Apparently you didn't read all the way end, josmoloco. Nikki said its "well worth it".
:lol:


----------



## josmoloco

I read that after I posted it..........


----------



## josmoloco

Oh, and now there are pictures, and she put another 42 bucks into it........... The setup is not even worth 42 bucks.......


----------



## jfly

*** always wanted a pelco :lol:


----------



## JWerner2

Now we have this ad in our local CL! :lol: 
http://allentown.craigslist.org/for/1167238152.html
All that stuff for a 3 gallon tank! :lol:

Asking for $50 in the title? But, then $70 in the ad?

:-?


----------



## jfly

[email protected]

ummm do you have fish that poo lil golden nuggets


----------



## RyanR

JWerner2 said:


> Asking for $50 in the title? But, then $70 in the ad?
> 
> :-?


Someone did that to us... I went and saw the tank expecting to pay the lower cost in the title.

Turned out it was a crummy tank, and he wanted the bigger price to boot... and wouldn't budge.
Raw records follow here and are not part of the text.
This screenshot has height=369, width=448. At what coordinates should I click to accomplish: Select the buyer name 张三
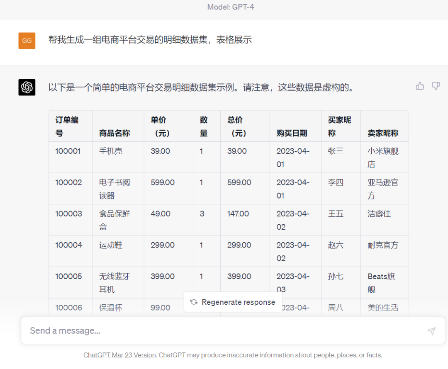335,151
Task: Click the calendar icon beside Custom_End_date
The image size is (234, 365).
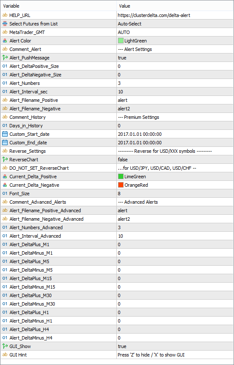Action: (x=5, y=143)
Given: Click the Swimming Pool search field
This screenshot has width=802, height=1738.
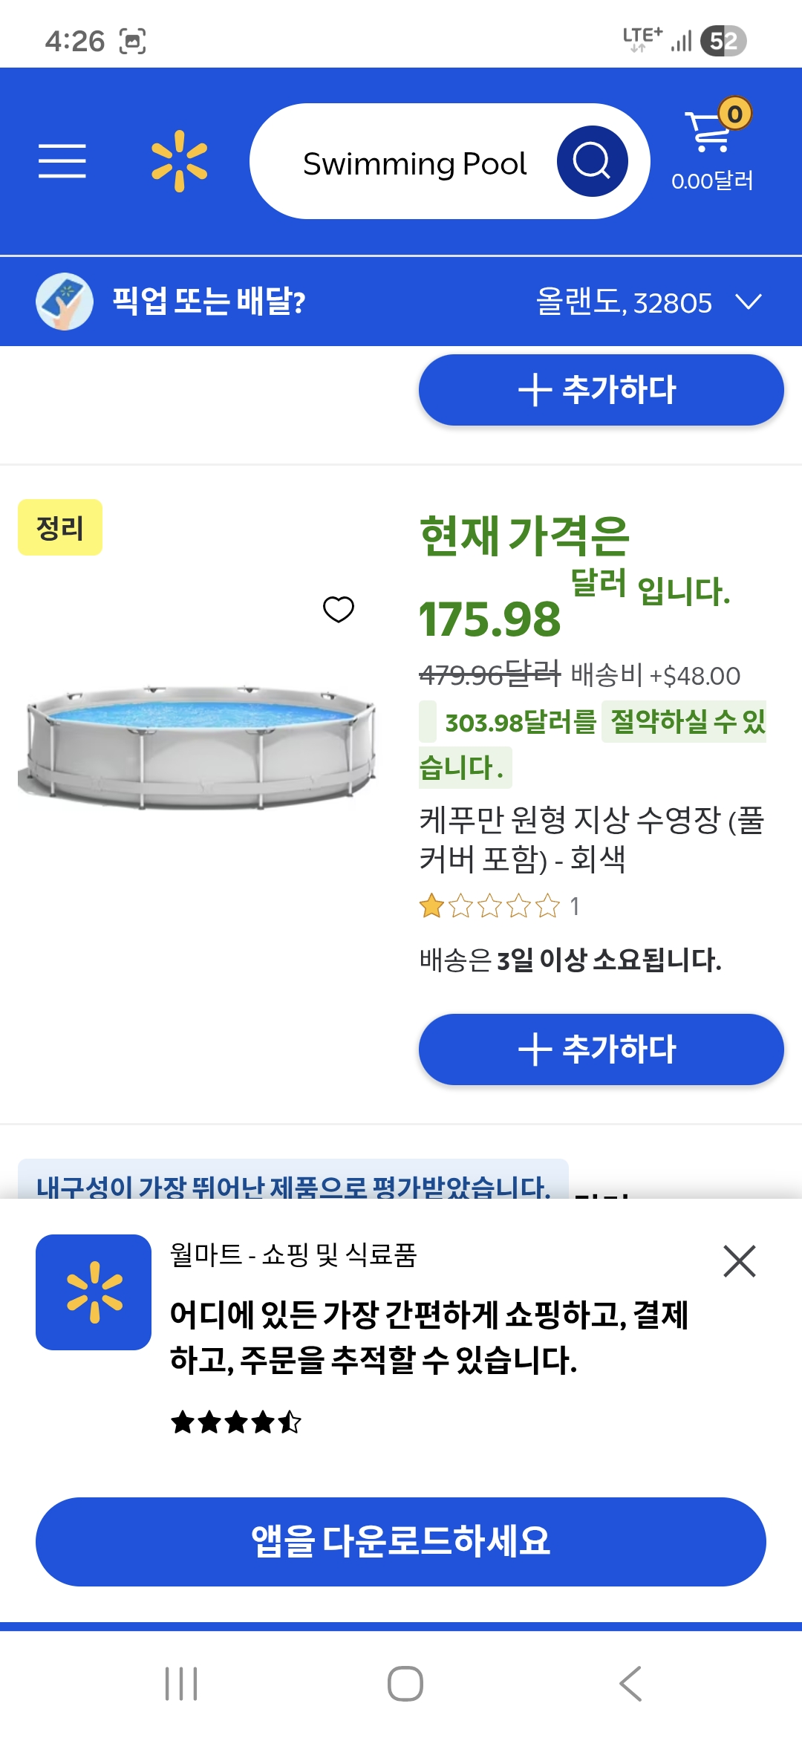Looking at the screenshot, I should (x=414, y=163).
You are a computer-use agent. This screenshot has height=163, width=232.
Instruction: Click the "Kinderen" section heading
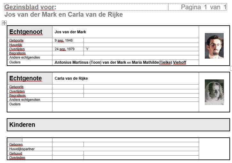tap(22, 125)
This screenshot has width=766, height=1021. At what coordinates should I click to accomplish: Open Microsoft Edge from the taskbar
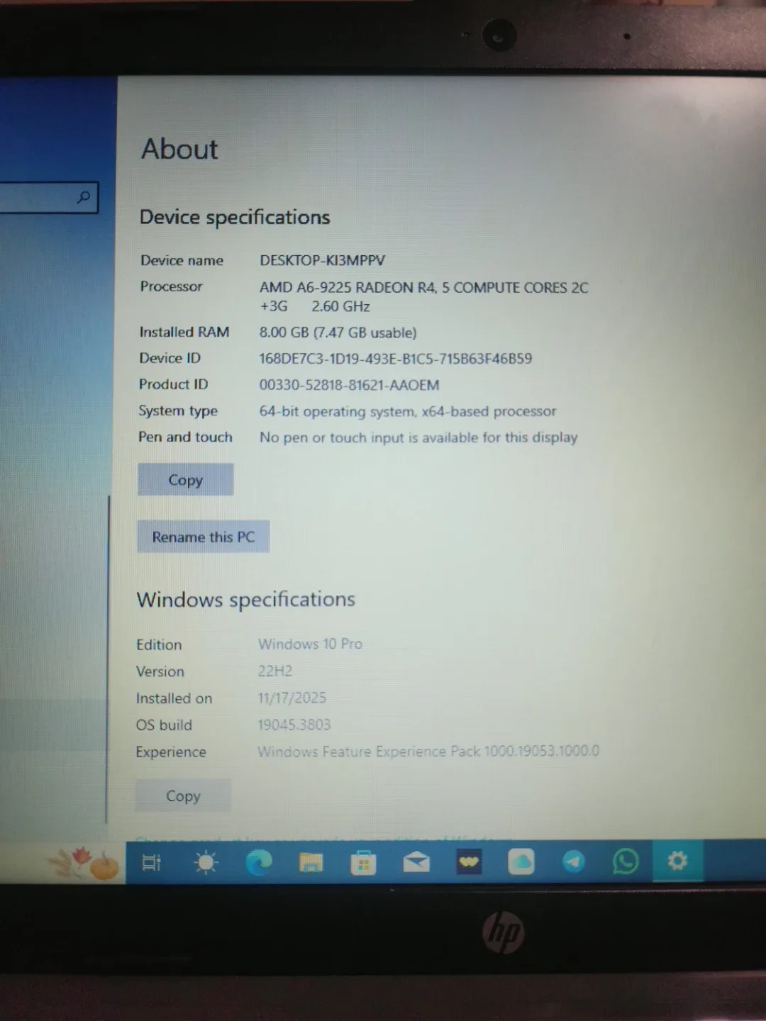point(258,861)
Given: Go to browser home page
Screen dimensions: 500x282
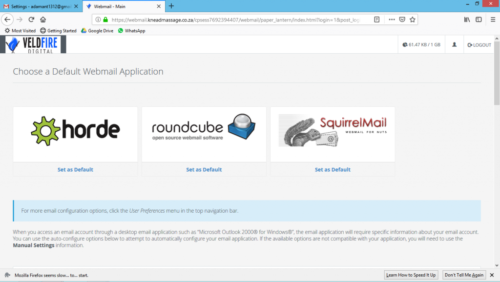Looking at the screenshot, I should coord(43,20).
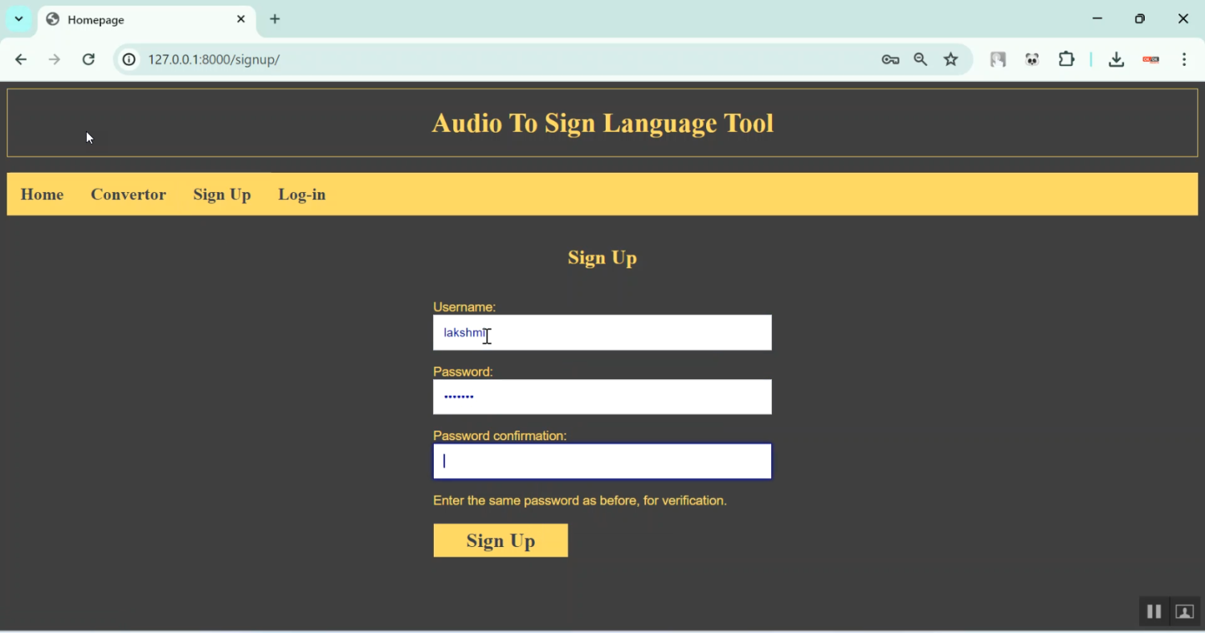The height and width of the screenshot is (633, 1205).
Task: Expand the tab search dropdown
Action: point(18,19)
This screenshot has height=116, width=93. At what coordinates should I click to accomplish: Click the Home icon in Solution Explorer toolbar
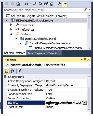pos(18,4)
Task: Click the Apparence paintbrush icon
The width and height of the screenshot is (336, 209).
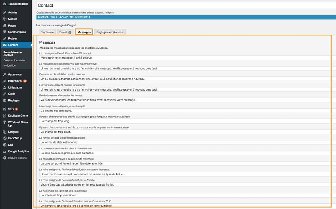Action: [4, 75]
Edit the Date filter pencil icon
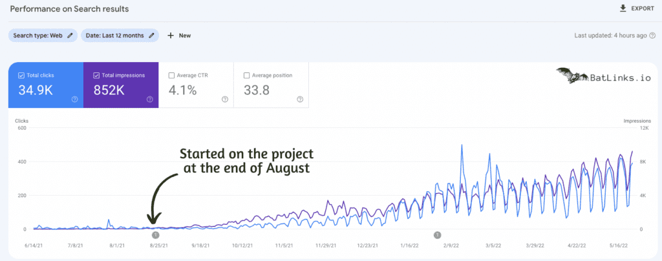This screenshot has width=662, height=261. pos(151,36)
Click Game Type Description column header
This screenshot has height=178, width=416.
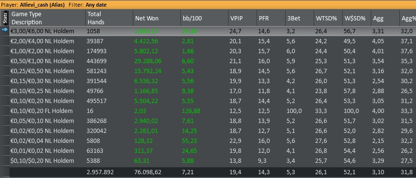click(47, 18)
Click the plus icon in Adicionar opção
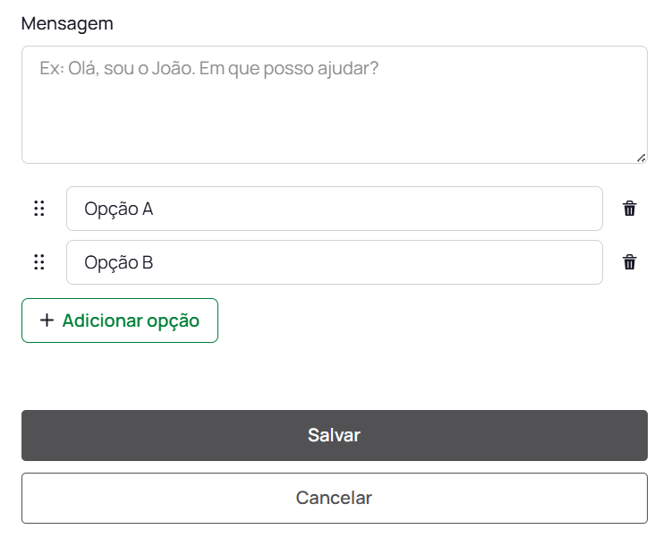Screen dimensions: 663x538 coord(47,320)
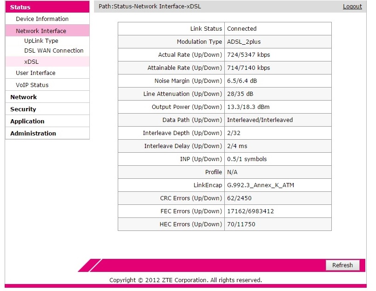376x291 pixels.
Task: Click the G.992.3_Annex_K_ATM LinkEncap value
Action: [260, 185]
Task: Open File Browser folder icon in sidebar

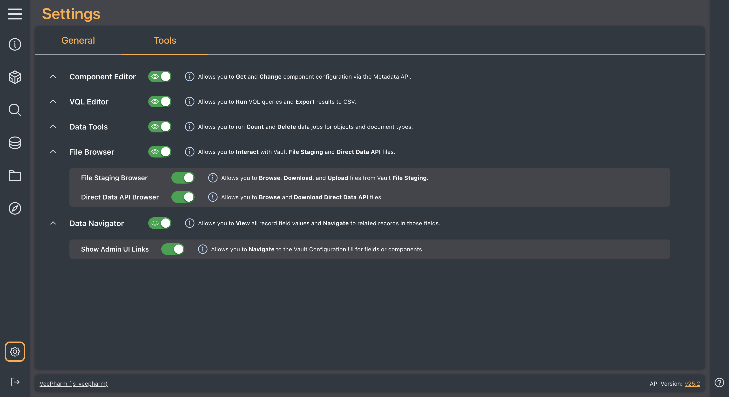Action: pyautogui.click(x=15, y=176)
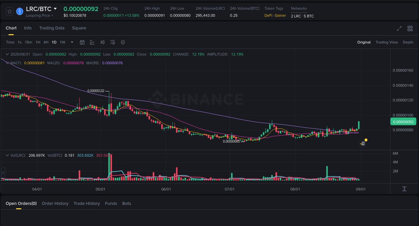Click the hexagon settings icon on toolbar
Viewport: 419px width, 226px height.
(x=123, y=42)
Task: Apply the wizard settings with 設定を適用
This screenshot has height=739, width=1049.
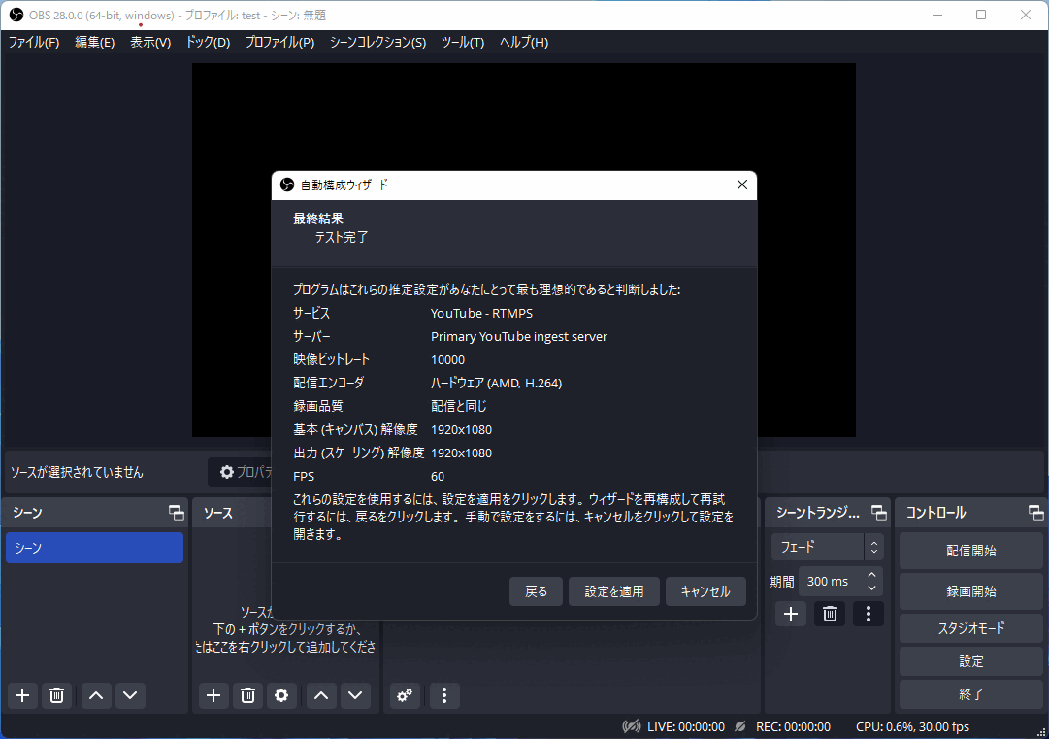Action: coord(613,591)
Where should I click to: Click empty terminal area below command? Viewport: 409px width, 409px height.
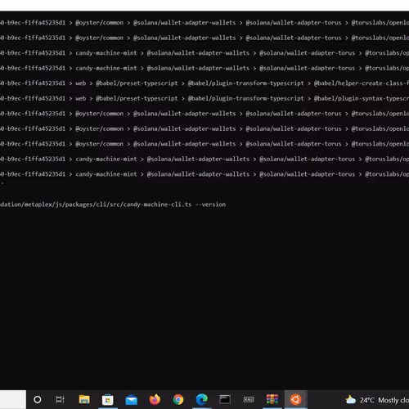tap(205, 297)
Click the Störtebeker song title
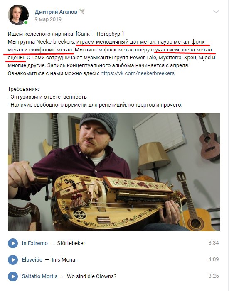Viewport: 229px width, 291px height. point(71,243)
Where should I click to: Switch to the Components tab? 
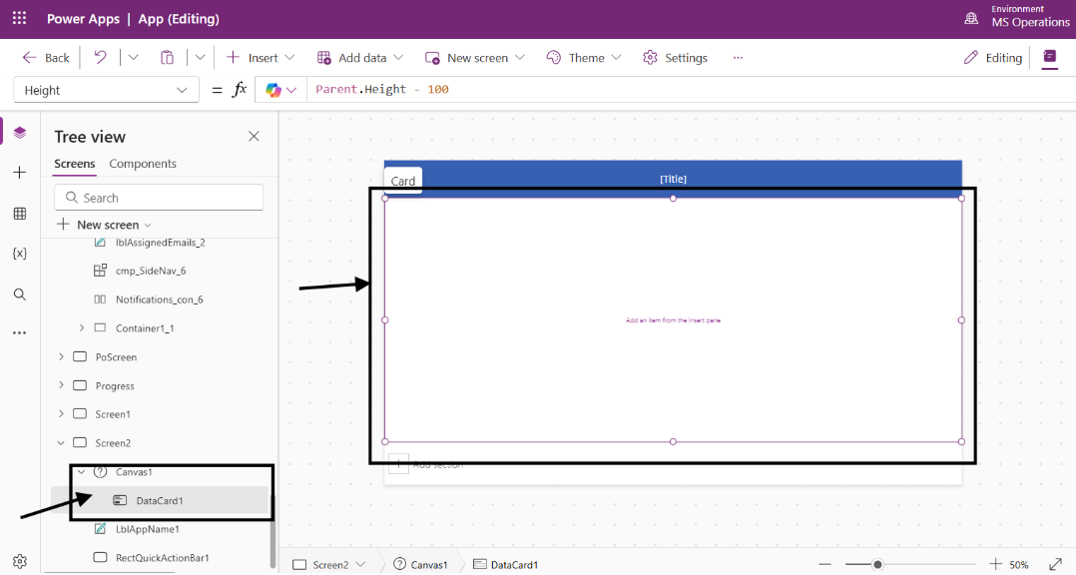tap(143, 163)

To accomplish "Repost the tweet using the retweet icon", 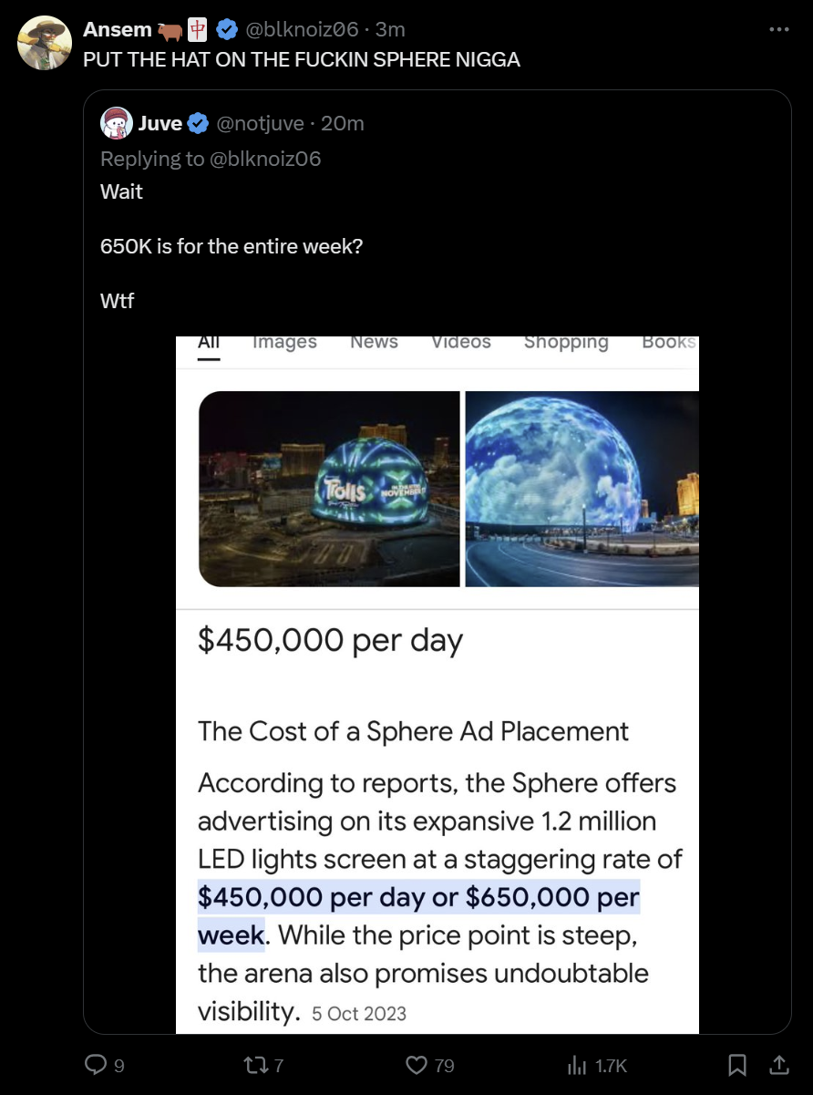I will (256, 1064).
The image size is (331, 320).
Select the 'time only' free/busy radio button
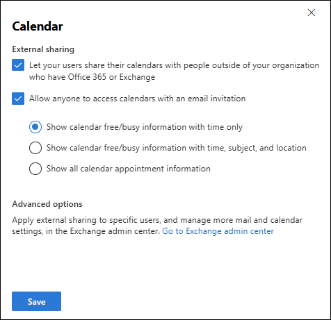click(35, 127)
We bought ourselves a nice lunch instead. :lol:

-Ryan


----------



## greencross420

i got my 55 gallon on CL for 100$. it came with 2 HOBs, air pump, some random decorations, heater, chemicals (more than i could ever need) and a bunch of fish i didnt want. She ended up giving me a seperate 20 and 10 gallon complete setups to store her fish because she didnt want them either. I just to took them to the petstore and said here. so i got a 55, a 20, and 10 for 100 dollars all filtered, heated and working.


----------



## football mom

Good deals are out there to be found, but
Craigslist, like everything else, is "Let the Buyer Beware"!


----------



## josmoloco

http://seattle.craigslist.org/sno/pet/1159717777.html "the best"

http://seattle.craigslist.org/oly/pet/1159907015.html

This dude needs some help.... (and thats coming from me, a non purist, guilty of "cichlid salad") http://seattle.craigslist.org/kit/pet/1169594205.html

He wants to add an arrowana, but dosn't want anything that will get too big....... needle fish and knife fish are very cool but are not aggresive for the most part, The jack is not an electric blue, will somebody who can type educate this person please?


----------



## JWerner2

Thats funny. I am selling my fish since Im moving and someone e-mailed me saying they would take them. He sent me all kinds of pics of his collection. Needless to say hes just a collector that dont care what he gets and how big it is.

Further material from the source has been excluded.